--- Work order ---
Each line of the data must be reproduced as it appears.

--- Items from a data source ---
_____
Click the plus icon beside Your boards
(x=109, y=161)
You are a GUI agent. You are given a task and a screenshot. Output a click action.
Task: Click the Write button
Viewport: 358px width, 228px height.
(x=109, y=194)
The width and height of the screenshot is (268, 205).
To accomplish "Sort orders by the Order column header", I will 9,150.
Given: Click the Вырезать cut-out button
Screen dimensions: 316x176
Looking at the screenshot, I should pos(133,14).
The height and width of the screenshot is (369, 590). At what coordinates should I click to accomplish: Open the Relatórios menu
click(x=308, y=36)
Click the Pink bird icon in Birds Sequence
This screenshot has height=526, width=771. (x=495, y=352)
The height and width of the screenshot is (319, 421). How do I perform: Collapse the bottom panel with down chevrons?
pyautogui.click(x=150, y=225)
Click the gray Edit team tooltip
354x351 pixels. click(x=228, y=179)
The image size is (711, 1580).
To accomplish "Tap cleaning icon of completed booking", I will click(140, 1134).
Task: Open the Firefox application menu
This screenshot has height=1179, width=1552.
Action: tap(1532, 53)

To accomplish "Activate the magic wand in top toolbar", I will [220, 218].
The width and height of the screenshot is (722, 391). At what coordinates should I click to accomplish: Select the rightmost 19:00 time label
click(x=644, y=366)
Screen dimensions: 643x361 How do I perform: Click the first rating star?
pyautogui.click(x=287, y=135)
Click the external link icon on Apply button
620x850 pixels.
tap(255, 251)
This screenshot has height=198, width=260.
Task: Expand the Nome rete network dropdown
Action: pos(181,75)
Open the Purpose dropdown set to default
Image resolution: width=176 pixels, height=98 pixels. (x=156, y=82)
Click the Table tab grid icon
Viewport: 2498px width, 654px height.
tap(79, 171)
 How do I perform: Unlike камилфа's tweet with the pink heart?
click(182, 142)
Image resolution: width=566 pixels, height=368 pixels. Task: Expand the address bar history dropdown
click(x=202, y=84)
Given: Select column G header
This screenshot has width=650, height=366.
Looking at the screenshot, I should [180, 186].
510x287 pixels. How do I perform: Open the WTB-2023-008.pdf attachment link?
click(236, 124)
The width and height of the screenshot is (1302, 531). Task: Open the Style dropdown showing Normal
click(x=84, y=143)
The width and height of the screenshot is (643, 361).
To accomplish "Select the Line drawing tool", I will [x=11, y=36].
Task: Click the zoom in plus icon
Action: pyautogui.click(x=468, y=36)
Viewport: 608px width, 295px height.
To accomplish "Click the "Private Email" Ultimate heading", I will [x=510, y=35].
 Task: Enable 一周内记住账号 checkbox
_____
--- Answer to the exercise ---
Click the plus icon beside Your boards
(x=109, y=161)
You are a GUI agent. You are given a task and a screenshot. Output a click action.
Task: Click the Write button
Viewport: 358px width, 228px height.
(x=109, y=194)
The width and height of the screenshot is (268, 205).
To accomplish "Sort orders by the Order column header", I will 9,150.
Given: Click the Вырезать cut-out button
Screen dimensions: 316x176
Looking at the screenshot, I should pos(133,14).
The height and width of the screenshot is (369, 590). At what coordinates should I click to accomplish: Open the Relatórios menu
click(x=308, y=36)
Click the Pink bird icon in Birds Sequence
This screenshot has height=526, width=771. (x=495, y=352)
The height and width of the screenshot is (319, 421). How do I perform: Collapse the bottom panel with down chevrons?
pyautogui.click(x=150, y=225)
Click the gray Edit team tooltip
354x351 pixels. click(x=228, y=179)
The image size is (711, 1580).
To accomplish "Tap cleaning icon of completed booking", I will click(140, 1134).
Task: Open the Firefox application menu
This screenshot has height=1179, width=1552.
Action: tap(1532, 53)

To accomplish "Activate the magic wand in top toolbar", I will [220, 218].
The width and height of the screenshot is (722, 391). At what coordinates should I click to accomplish: Select the rightmost 19:00 time label
click(x=644, y=366)
Screen dimensions: 643x361 How do I perform: Click the first rating star?
pyautogui.click(x=287, y=135)
Click the external link icon on Apply button
620x850 pixels.
tap(255, 251)
This screenshot has height=198, width=260.
Task: Expand the Nome rete network dropdown
Action: pos(181,75)
Open the Purpose dropdown set to default
Image resolution: width=176 pixels, height=98 pixels. (x=156, y=82)
Click the Table tab grid icon
Viewport: 2498px width, 654px height.
tap(79, 171)
 How do I perform: Unlike камилфа's tweet with the pink heart?
click(182, 142)
Image resolution: width=566 pixels, height=368 pixels. Task: Expand the address bar history dropdown
click(x=202, y=84)
Given: Select column G header
This screenshot has width=650, height=366.
Looking at the screenshot, I should [180, 186].
510x287 pixels. How do I perform: Open the WTB-2023-008.pdf attachment link?
click(236, 124)
The width and height of the screenshot is (1302, 531). Task: Open the Style dropdown showing Normal
click(x=84, y=143)
The width and height of the screenshot is (643, 361).
To accomplish "Select the Line drawing tool", I will [x=11, y=36].
Task: Click the zoom in plus icon
Action: pyautogui.click(x=468, y=36)
Viewport: 608px width, 295px height.
To accomplish "Click the "Private Email" Ultimate heading", I will [x=510, y=35].
 Task: Enable 一周内记住账号 checkbox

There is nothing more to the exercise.